Awarded a 2007 Myers Outstanding Book Award. "A sobering analysis of anti-Arab racism, from neo-conservative to liberal, rooted in America's settler colonial past and seeping into every corner of our lives. Steven Salaita takes the reader into the crisis of Arab-American communities in the wake of 9/11. Written with passion, this lucid account of the dangers of American imperialism paints a dark picture of the agenda of the Bush administration not only in the Arab world but also for people of color at home." Miriam Cooke, Professor, Duke University "An impassioned and deeply compelling look at the origins, evolution, manifestations and implications of anti-Arab racism today...A tour-de-force." Lisa Suhair Majaj, co-editor, Etel Adnan: Critical Reflections on the Arab-American Writer and Artist and Intersections: Gender, Nation, and Community in Arab Women's Novels "Salaita dives head-first into the heart of racism in America and uses his personal experiences to help readers understand the mechanics of racism as it applies to Arabs, Muslims and people who look Middle Eastern in the post-Sept. 11 world."
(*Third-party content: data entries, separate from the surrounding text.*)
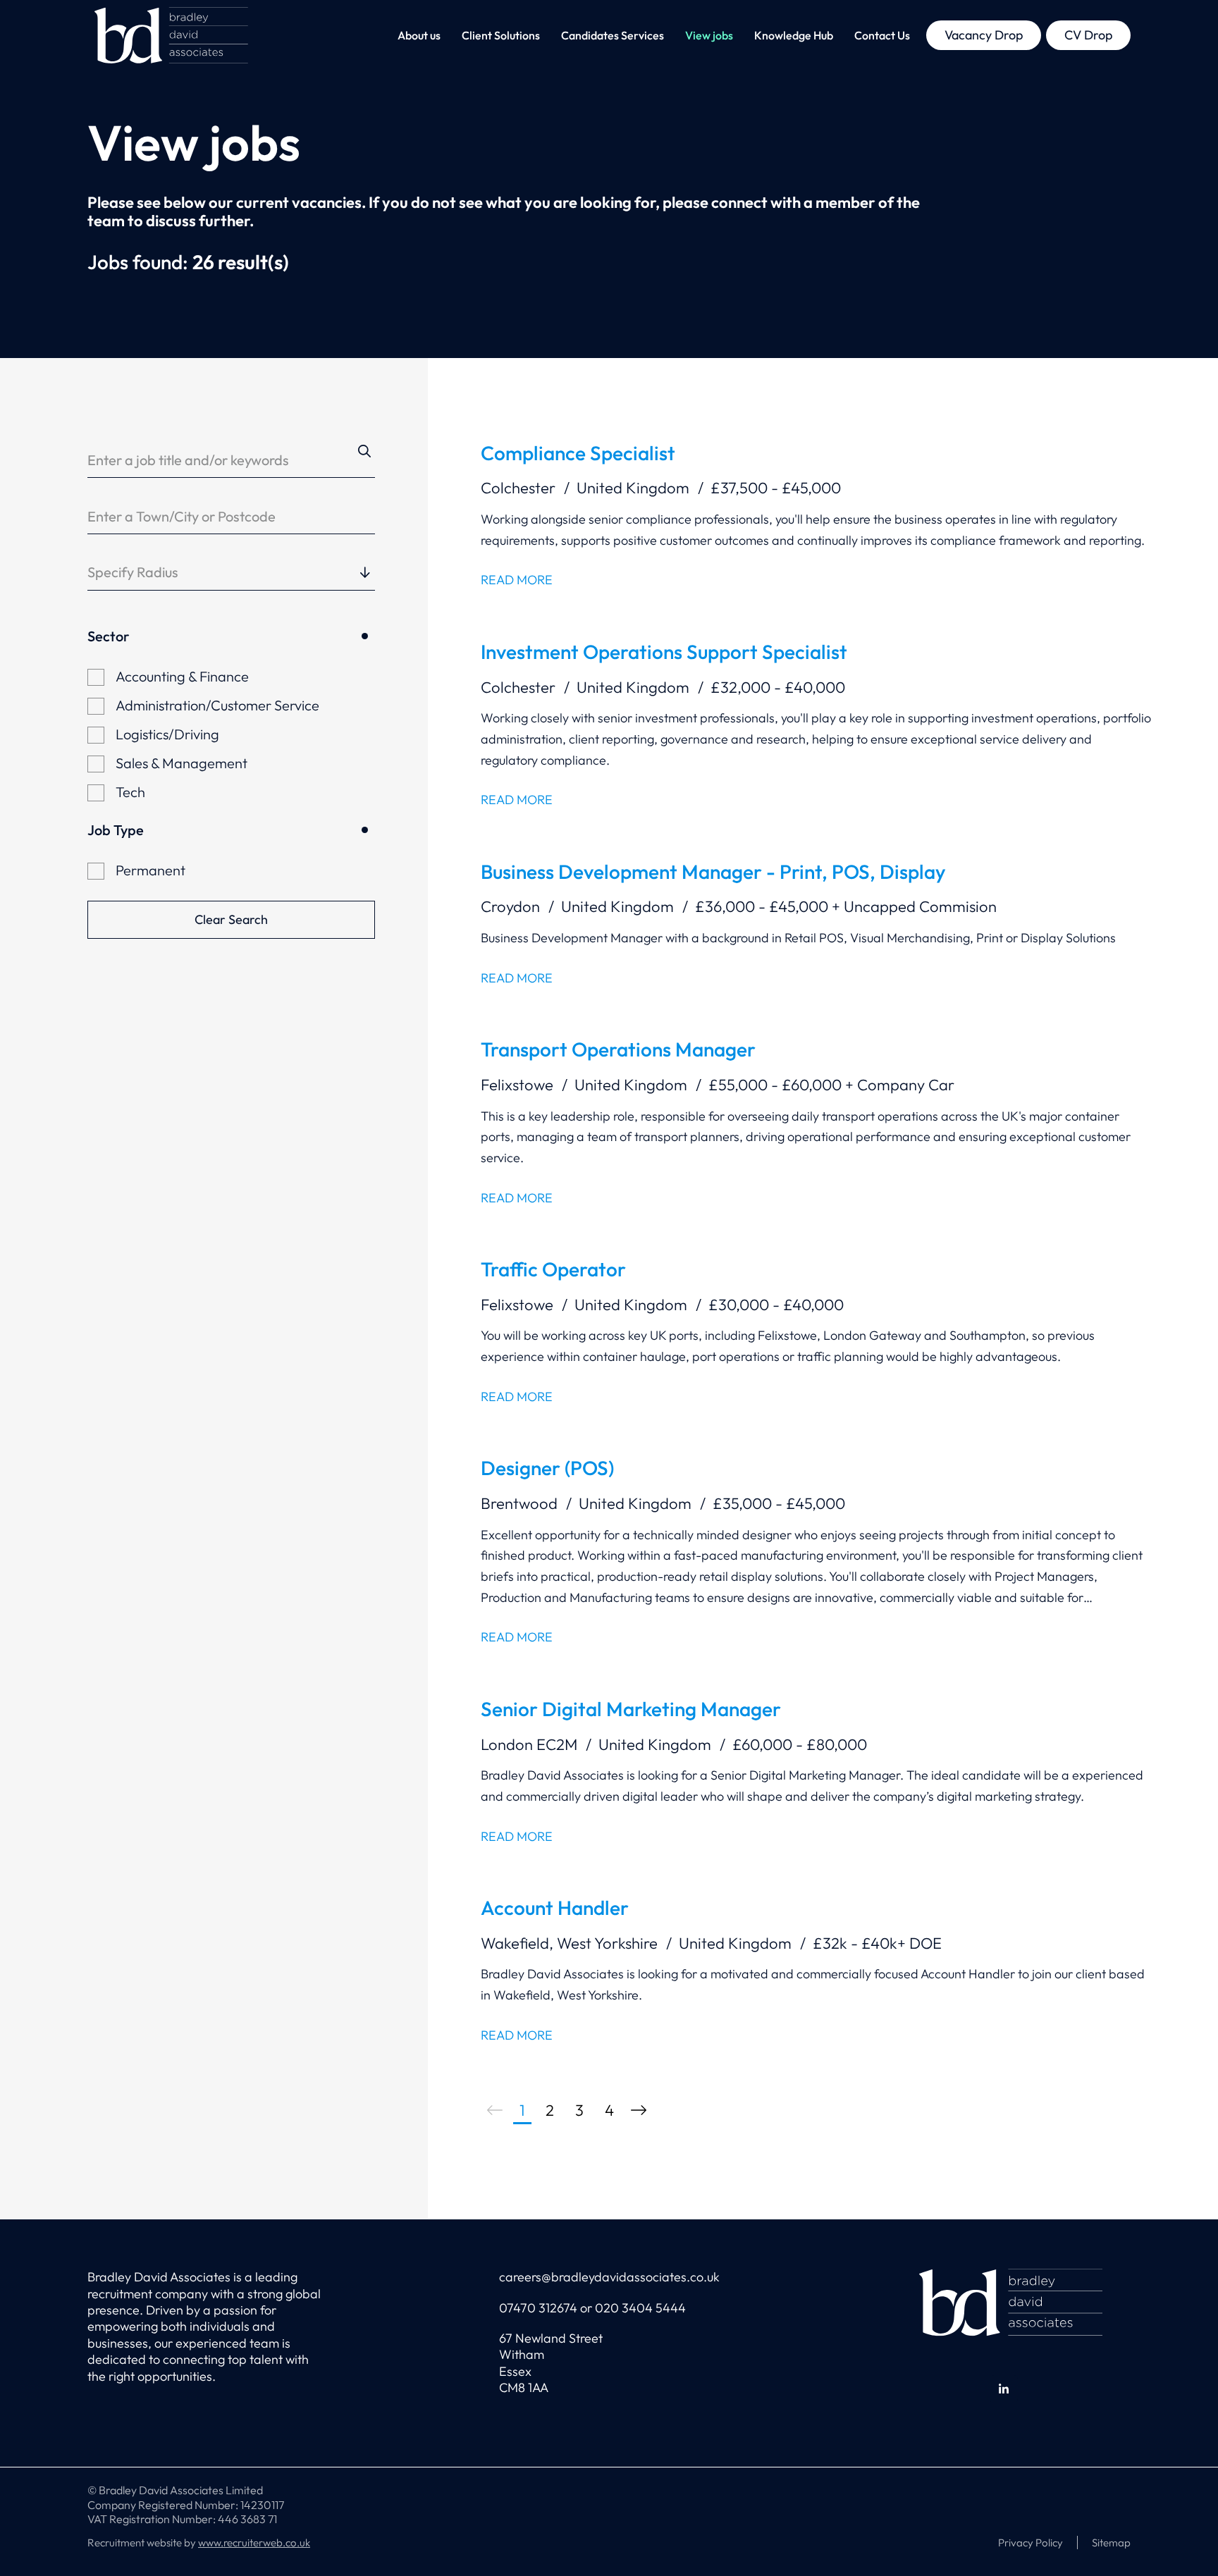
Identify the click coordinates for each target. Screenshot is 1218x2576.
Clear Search (231, 919)
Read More (517, 580)
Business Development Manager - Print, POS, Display (713, 871)
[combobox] (266, 572)
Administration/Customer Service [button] (217, 705)
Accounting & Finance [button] (182, 676)
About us (419, 35)
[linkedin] (1004, 2389)
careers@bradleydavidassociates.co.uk (609, 2277)
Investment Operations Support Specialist (664, 651)
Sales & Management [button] (181, 763)
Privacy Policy (1030, 2542)
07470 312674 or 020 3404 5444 (592, 2308)
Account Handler (555, 1907)
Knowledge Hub (793, 35)
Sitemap (1111, 2542)
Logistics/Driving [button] (167, 734)
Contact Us (882, 35)
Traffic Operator (553, 1269)
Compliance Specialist (578, 452)
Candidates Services (612, 35)
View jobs (709, 35)
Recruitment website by (198, 2542)
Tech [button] (130, 792)
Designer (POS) (547, 1467)
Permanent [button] (150, 870)
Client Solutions (501, 35)
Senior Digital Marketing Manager (631, 1708)
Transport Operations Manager (618, 1049)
Ray Hanania, journalist and filmmaker, author of I'm Glad I Look Like a Terrorist: Growing up Arab in America and Arabs of Chicagoland "A highly recommended read, not only for students of Middle East history, but for the average American who wants to know how we have become so intimately and yet so bitterly entwined with the people of the Middle East...Salaita has thoughtfully articulated a very regretful era of unabashed racism in American history." Ramzy Baroud, editor, Palestine Chronicle and author of Searching Jenin Today is a difficult time to be both Arab and American. Since 9/11 there has been a lot of criticism of America's involvement in the middle east. Yet there has been little analysis of how America treats citizens of Arab or middle eastern origin within its own borders. Steven Salaita explores the reality of Anti-Arab racism in America. He blends personal narrative, theory and polemics to show how this deep-rooted racism affects everything from legislation to cultural life, shining a light on the consequences of Anti-Arab racism both at home and abroad.
Uniquely, the book shows how ingrained racist attitudes can be found within the progressive movements on the political left, as well as the right. Salaita argues that, under the guise of patriotism, Anti-Arab racism fuels support for policies such as the Patriot Act. Salaita breaks down the facade of Anti-Arab racism with an insightful analysis, arguing for the urgency of a commitment to openness and inclusion in today's political climate.